How the White Paper Should Look
Title Page (Optional):
Summary Page (Optional):
Short summary of information. This page should be engaging, leaving the reader wanting to learn more.
*If no title page: “Catchy Title”
State the problem that exists within the company. This information should be written in a serious tone.
This portion should also introduce your company's product. It should use an upbeat tone. All the uses, applications and benefits of the product should be explained in this section.
Put the two sections above together. This section of text will need to be written as a sales page. You will now detail the ways that your product will solve the problem presented.
Write a conclusion. Wrap up the report with an authoritative tone. Use the ending, "To complete the purchase you can contact me anytime at [Your Contact Details]."
It's All in the Details
The above outlines the bare bones structure of a white paper. You will provide the details for the customer. Yet reading pages and pages of type can become monotonous. There are ways to liven up your paper. Just follow the steps below to add the perfect finishing touches:
- Break up the gray space. Use examples and statistics in the form of graphs and charts. Breaking up long blocks of text is one of the best ways to ensure that people will continue reading. Also, remember that some people process information differently from others. While a paragraph block of facts and figures will work with some, others will have to see information visually.

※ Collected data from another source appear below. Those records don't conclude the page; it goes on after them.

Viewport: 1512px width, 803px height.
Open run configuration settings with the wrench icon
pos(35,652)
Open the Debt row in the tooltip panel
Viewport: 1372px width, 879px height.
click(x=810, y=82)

- Make it look more professional. To add a little more class, it is a good idea to create an introduction. This will ease the reader into the body of the report report by letting them know what is to come. This information should be upbeat and engaging.
- Stay consistent. Has your company provided white papers in the past? If so, they may have a template for you to follow. This gives a cohesive and professional appearance, showing the consumer that your company is detail oriented and produces a high-quality product.
- Think quality, not quantity. The conundrum of every writer is length. But in a white paper the word count is not where your focus should be. You want to describe the problem, its effects and how your product can bring about positive change. This can be done in just 2 pages or take more than 20 for more technical products.
- Summarize the information. This can be accomplished with a numbered or bulleted list of the major points, or it can be a mixture of text and numbers or bullets.
Outsourcing the Project
A white paper is usually written about high-tech products. For this reason many companies choose to hire a technical writer to compose the documentation. This is an excellent choice due to the fact that technical writing is their sole focus. The hiring of a professional writer, however, will bring an added expense.
That is why many companies choose to compose these sales sheets in house. The individuals who create white papers will have intimate knowledge of the product being sold, hopefully resulting in a paper that is more accurate and cohesive.
A white paper can be written about any product that has been created to fix problems companies face, making the art of writing one a valuable skill for an employee to gain.